7月9日に一軍登録されたばかりのため『定着』とはまだ言えないが、早くも首脳陣から上々の評価を得ている
呉念庭。元台湾代表内野手だった呉復連が実父で、入団後すぐに「打撃がしなやかで柔らかい。盗塁のスタートの判断も素晴らしい」(宮地二軍打撃兼外野守備走塁コーチ)、「ボールを捕る際、懐が広く、ハンドリングも柔らかい」(黒田二軍内野守備コーチ)など、二軍首脳陣は二世選手の天性の“野球勘”に目を見張った。

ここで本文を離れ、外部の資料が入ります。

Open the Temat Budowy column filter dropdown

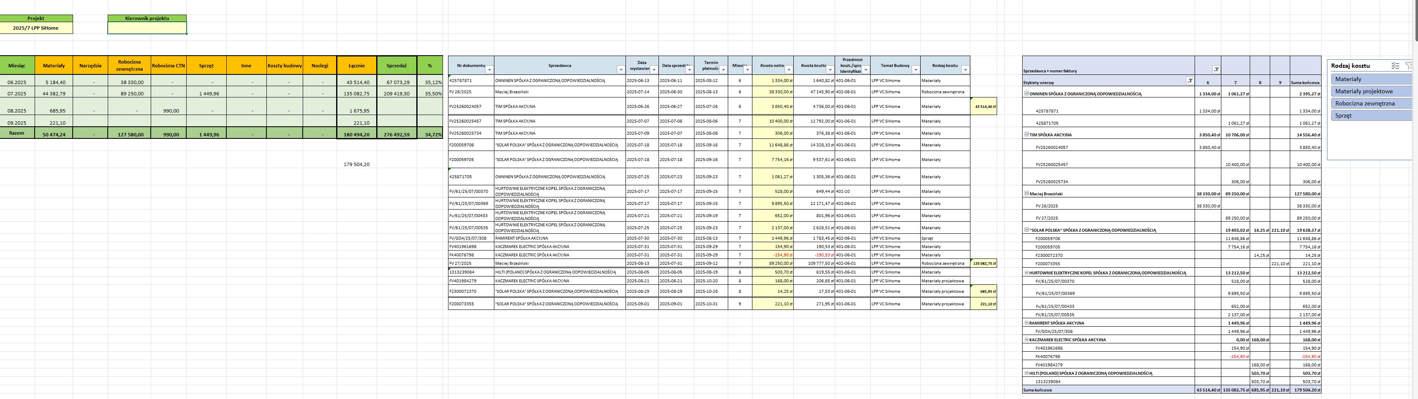[x=915, y=69]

そして、一軍では田邊監督から「初対戦の投手への対応が良く、タイミングが合わない形の三振がない。どんな投手にもアジャストできている」と賛辞の言葉を得ている。
指揮官も認めた対応力にも根拠がある。
「動画サイトなどで翌日対戦する投手の左打者への攻め方をじっくり見て、球種、決め球、コースの割合などを研究し、何を狙うかを決めています」
プロとして当然かもしれないが、予習を欠かさない勤勉さが呉の武器になっている。実際、二軍戦で成績が上昇したのも、この取り組みを始めてからだと明かす。結果、打率、安打数、盗塁数でリーグトップの数字を残し、イースタン6月度の月間MVPを受賞している。
「やっと少し一軍の環境に慣れてきました。特別なことをせず、ファームでやっていたことを一軍でも続けていけば、これからもっと打てるようになると思います」
攻守走、そして真面目さとDNAもそろった超逸材。今後の遊撃レギュラー最有力候補だ。